On the same day that Stanton issued the reward, Davis, writing from Charlotte to General Braxton Bragg, wondered if Lincoln’s murder might help his cause: “Genl. Breckinridge…telegraphs to me, that Presdt. Lincoln was assassinated in the Theatre at Washington…It is difficult to judge of the effect thus to be produced. His successor is a worse man, but has less influence…[I] am not without hope that recent disaster may awake the dormant energy and develop the patriotism which sustained us in the first years of the War.”
Davis busied himself with other military correspondence, including dispatches to General Beauregard on April 20 indicating a scarcity of supplies. “General Duke’s brigade is here without saddles. There are none here or this side of Augusta. Send on to this point 600, or as many as can be had.” In another dispatch Davis asked for cannons and more men, but the replies he received did not indicate that there were any to be sent.
Things were breaking down elsewhere, too. On the evening of April 20, Breckinridge wrote from Salisbury, North Carolina: “We have had great difficulty in reaching this place. The train from Charlotte which was to have met me here has not arrived. No doubt seized by stragglers to convey them to that point. I have telegraphed commanding officer at Charlotte to send a locomotive and one car without delay. The impressed train should be met before reaching the depot and the ringleaders severely dealt with.”
Davis replied promptly: “Train will start for you at midnight with guard.”
In Richmond, Robert E. Lee was at home as a private citizen. He still wore the Confederate uniform and posed in it when Mathew Brady showed up to take his photograph, but he had no army to command. He knew that Davis was still in the field, trying to prolong the war. Lee disagreed with that plan. Any further hostilities must, he believed, degenerate into bloody, lawless, and ultimately futile guerilla warfare. Better an honorable surrender than that. Lee and Davis had enjoyed a good wartime partnership, and he knew the president valued his judgment. On April 20, General Lee composed a remarkable letter to his commander in chief, urging him to surrender.
Mr. President:
The apprehension I expressed during the winter, of the moral condition of the Army of Northern Virginia, have been realized. The operations which occurred while the troops were in the entrenchments in front of Richmond and Petersburg were not marked by the boldness and decision which formerly characterized them. Except in particular instances, they were feeble; and a want of confidence seemed to possess officers and men. This condition, I think, was produced by the state of feeling in the country, and the communications received by the men from their homes, urging their return and the abandonment of the field…I have given these details that Your Excellency might know the state of feeling which existed in the army, and judge of that in the country. From what I have seen and learned, I believe an army cannot be organized or supported in Virginia, and as far as I know the condition of affairs, the country east of the Mississippi is morally and physically unable to maintain the contest unaided with any hope of ultimate success. A partisan war may be continued, and hostilities protracted, causing individual suffering and devastation of the country, but I see no prospect by that means of achieving a separate independence. It is for Your Excellency to decide, should you agree with me in opinion, what is proper to be done. To save useless effusion of blood, I would recommend measures be taken for suspension of hostilities and the restoration of peace.
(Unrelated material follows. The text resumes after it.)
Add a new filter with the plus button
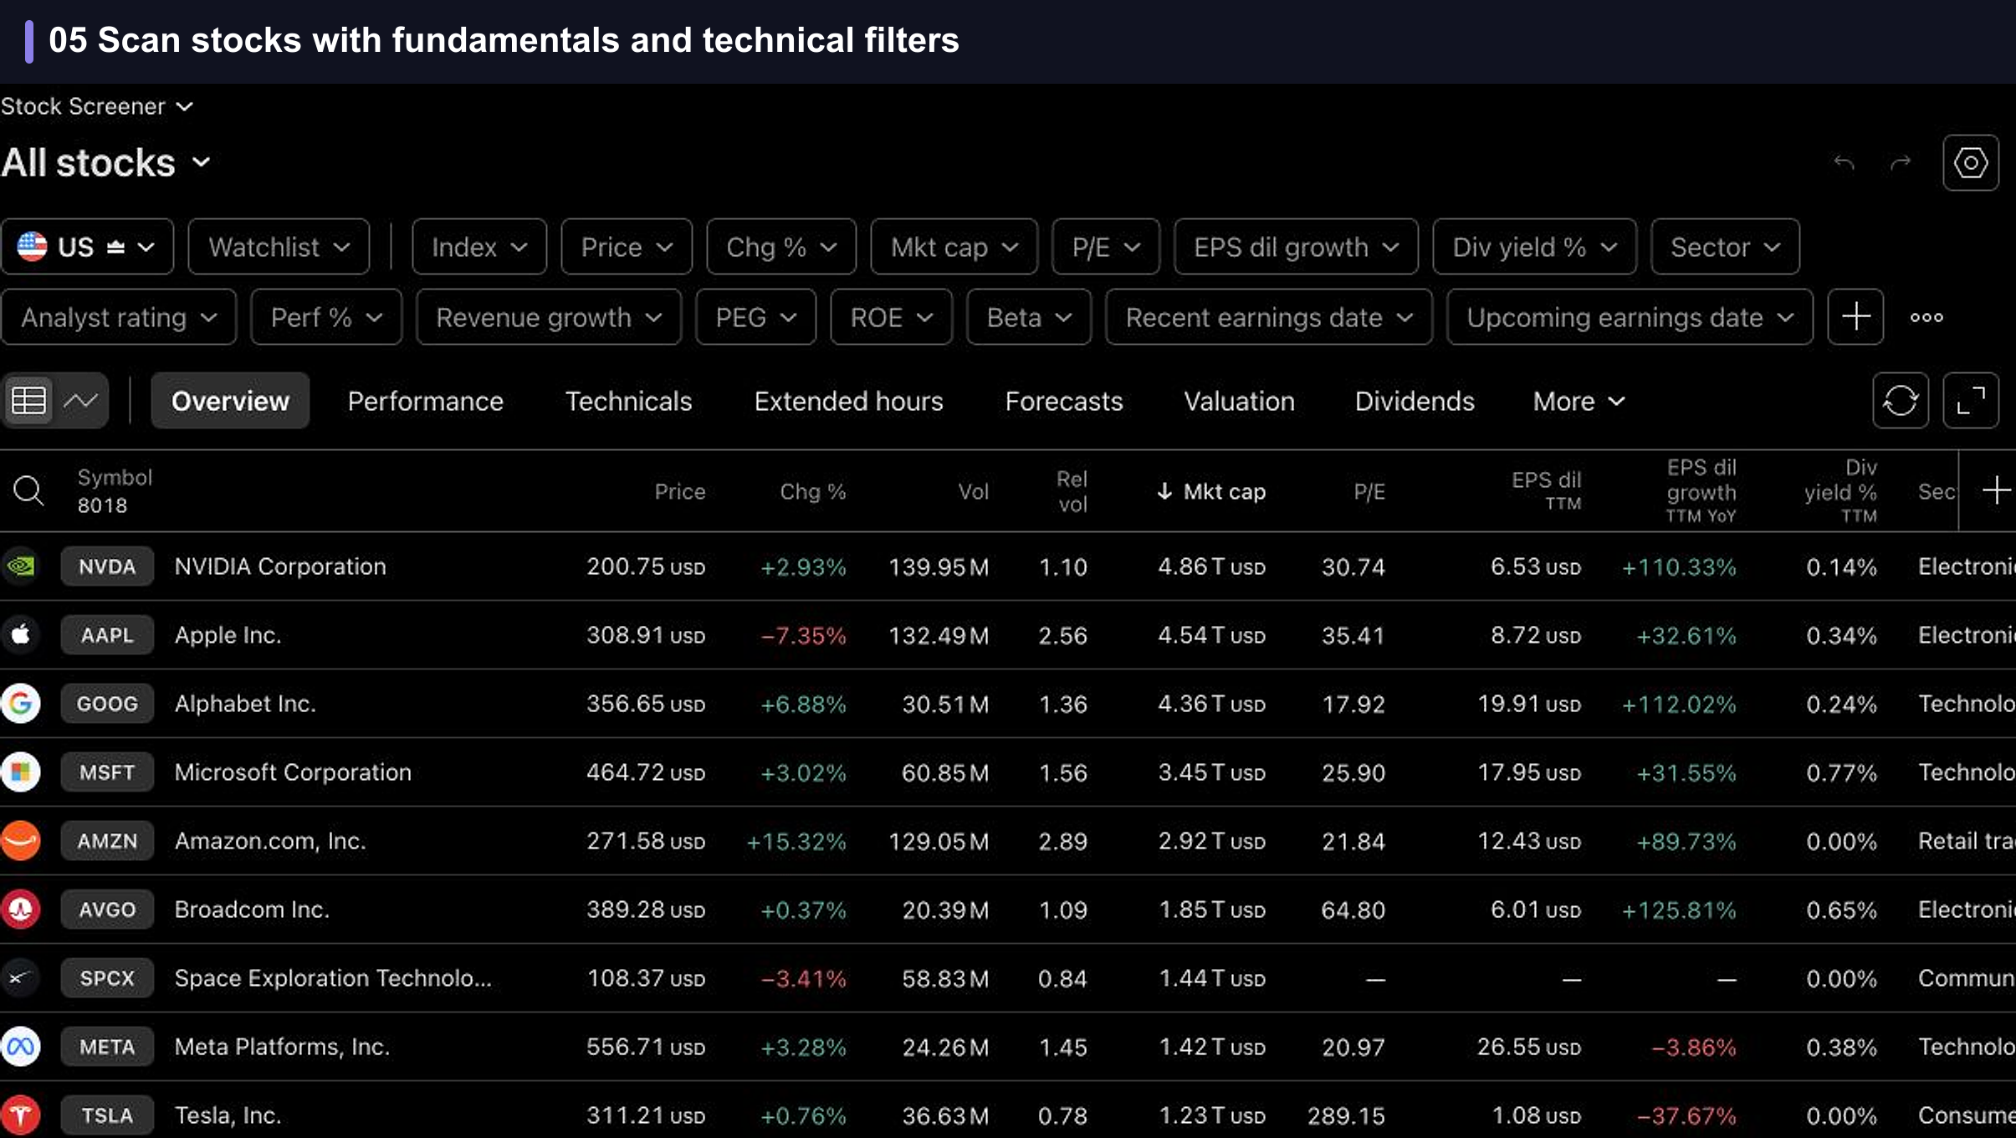The height and width of the screenshot is (1138, 2016). click(x=1855, y=317)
I am with great respect, yr obdt svt
R. E. Lee
Genl
In the confusion after Appomattox, Davis never received the letter. If he had, its sentiments would have failed to convince him to end the war. Even if Davis had received it, and if he agreed with Lee’s view that resistance east of the Mississippi was futile, he still had faith in a western confederacy on the far side of the Mississippi. Yes, he agreed with Lee on the impropriety of fighting a dishonorable guerilla war. He would not scatter his forces to the hills and sanction further resistance by stealth, ambush, and murder. But Davis, unlike Lee, still believed he could prevail with conventional forces.
Davis and Lee did not communicate again until after the war was over. Indeed, the arrival in Charlotte that very day of several cavalry units gave Davis new hope. According to Mallory:
No other course now seemed open to Mr. Davis but to leave the country, as he had announced his willingness to do, and his immediate advisers urged him to do so with the utmost promptness. Troops began to come into Charlotte, however…and there was much talk among them of crossing the Mississippi and continuing the war. Portions of Hampton’s, Duke’s, Debrell’s, and Fergusson’s commands of the cavalry were hourly coming in. They seemed determined to get across the river and fight it out, and whenever they encountered Mr. Davis they cheered and sought to encourage him. It was evident that he was greatly affected by the constancy and spirit of these men, and that he became indifferent to his own safety, thinking only of gathering together a body of troops to make head against the foe and so arouse the people to arms.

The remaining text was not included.